Methods : Taking Chinese text and Chinese keywords as input, based on the Transformer framework and pointer generation network. The size of the Chinese dictionary is set to 100 000, the size of the Vietnamese dictionary is 10 000, the size of the probability mapping dictionary is set to 39 311 according to the word frequency, and the number of keywords is set to 5 according to the average length of the abstract, and the experiments are carried out on single NVIDIA RTX 2070 SUPER GPU. First, obtain the joint representation of the source language keywords and the source language text. Then we map source language keywords to the target language based on the probability mapping pair. The final distribution is obtained based on the pointer network by combining the word probability generated by the decoder.

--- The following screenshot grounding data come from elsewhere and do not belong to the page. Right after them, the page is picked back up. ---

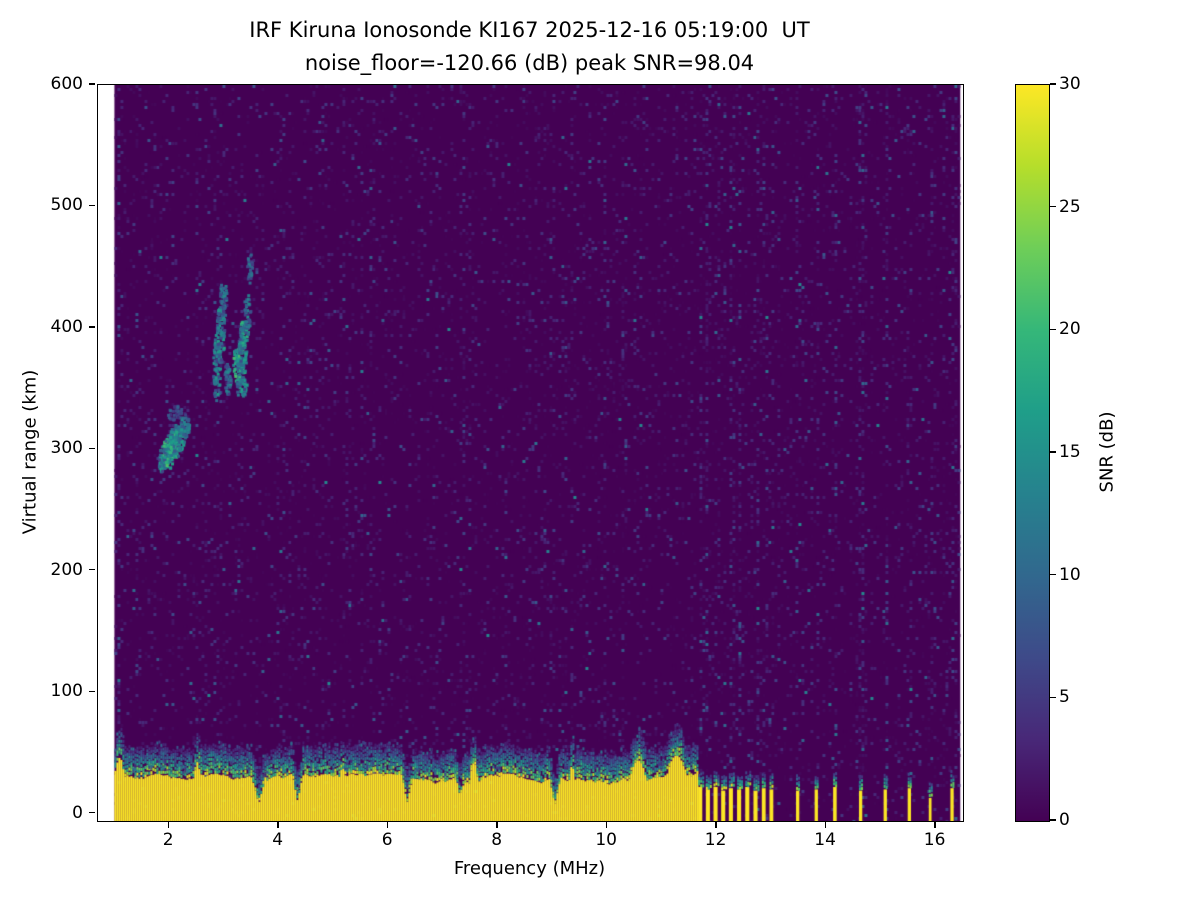  Describe the element at coordinates (78, 812) in the screenshot. I see `y-tick-label: 0` at that location.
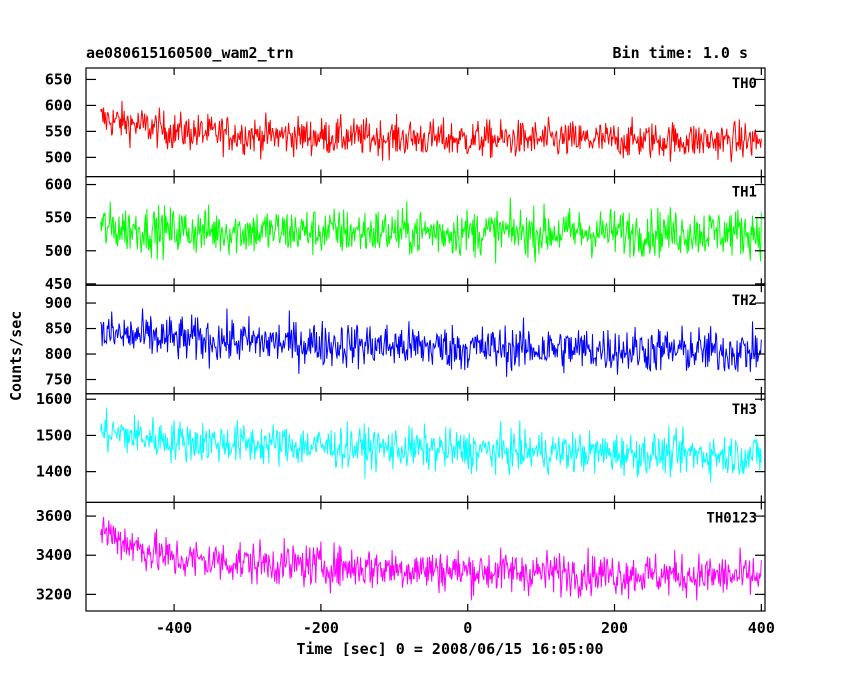 The height and width of the screenshot is (680, 850). I want to click on series-line-th0123, so click(431, 558).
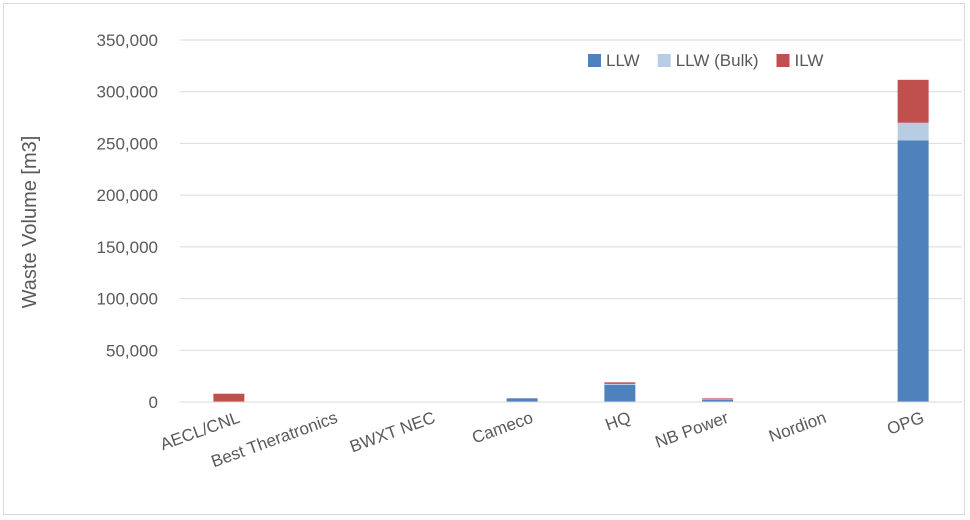  Describe the element at coordinates (30, 222) in the screenshot. I see `y-axis-label: Waste Volume [m3]` at that location.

Results : In this paper, a Chinese-Vietnamese cross-language summarization model combined with keyword probability mapping is constructed. Then, we comparison with NCLS and other methods on the constructed 100 000 Chinese-Vietnamese cross-language summarization dataset. The results show that better contextual representation can be obtained by obtaining the joint representation of the source keywords and the source text, and the fusion of keyword probability mapping to guide the summary generation can effectively improve the performance of the model, it can also effectively alleviate the problem of poor summary effect caused by poor Vietnamese machine translation performance. In addition, we also explored the influence of the number of keywords and the size of the probability mapping dictionary on the performance of the model. The experimental results show that the guidance of the summary model with prior knowledge such as keywords can effectively improve the performance of the low-resource summary model. The coverage of the keywords in the probability mapping dictionary affects the performance of the model to a certain extent. Small-scale probabilistic mapping dictionaries will affect the performance of the model due to their low coverage and high noise. In addition, we also explored the influence of the fusion method of the keyword probability mapping information on the model performance. The experimental results show that under the same experimental conditions, the fusion method of the pointer network in this paper is more effective than the direct splicing method.
Conclusions : The results of above prove that in the case of low resources, by obtaining the keyword information of the source language text and mapping it to the target language to guide the summary generation. There is a certain improvement in the Chinese-Vietnamese low-resource cross-language summarization task. It can also be proved by experiments that the keyword probability mapping information can provide richer guidance information for the cross-language summarization model, and it is also proved that the method proposed in this paper may be more effective for low-resource cross-language summarization tasks. Multimodality and other multi-source information is a high-level generalize of the text content, which can be a good supplement to the text content. Therefore, how to use multimodality information to guide cross-language summarization is the focus of future studied.